Province's suffragist movement remembered in Manitoba Museum exhibit
It opens on Thursday and will stay in Manitoba until April 2016
It's been almost 100 years since Manitoba became the first province to allow some women to vote, and the Manitoba Museum is commemorating that with a travelling exhibit that opens on Thursday.
The Manitoba Elections Act was amended Jan. 28, 1916, to allow some women to vote in provincial elections. Nice Women Don't Want the Vote, the name of the Manitoba Museum exhibit, is a quotation attributed to Rodmond Roblin, Manitoba's premier from 1900-15. The museum says he spoke the words during a heated exchange with Nellie McClung.
The museum started collecting artifacts for the exhibit from Manitobans in February.
"Things like what one's grandmother wore when she voted for the first time, or original ballots or letters from that time," Greg Klassen, the museum's communications manager, said in February.
"[It] includes fascinating artifacts that prove that this was a real fight that had been brewing for 25 years, while also revealing the tensions within the movement," says Roland Sawatzky, Curator of History for the exhibit.

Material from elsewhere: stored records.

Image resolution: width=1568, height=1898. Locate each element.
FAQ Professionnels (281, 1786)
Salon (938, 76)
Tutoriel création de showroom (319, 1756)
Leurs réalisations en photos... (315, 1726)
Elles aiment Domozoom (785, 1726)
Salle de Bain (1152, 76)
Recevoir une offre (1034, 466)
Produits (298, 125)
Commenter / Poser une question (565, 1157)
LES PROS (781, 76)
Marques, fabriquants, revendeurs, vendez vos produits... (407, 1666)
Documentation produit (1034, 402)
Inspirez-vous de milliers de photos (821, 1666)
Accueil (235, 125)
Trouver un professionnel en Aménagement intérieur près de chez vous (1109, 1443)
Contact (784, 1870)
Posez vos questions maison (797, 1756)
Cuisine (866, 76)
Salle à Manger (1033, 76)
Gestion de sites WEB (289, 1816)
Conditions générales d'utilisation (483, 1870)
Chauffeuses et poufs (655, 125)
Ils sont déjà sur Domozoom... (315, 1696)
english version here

One of the most unique artifacts on display, according to a news release issued by the museum on Thursday, is an exterior section of a house wall painted by a woman near Portage la Prairie in 1915. She painted "Vote for Women" on the side of her house before her husband arrived home and painted "NO" in front of the words.
The exhibit will be in the museum's discovery room until April 10 and then it will tour the country before it arrives at the Canadian Museum of History in Quebec.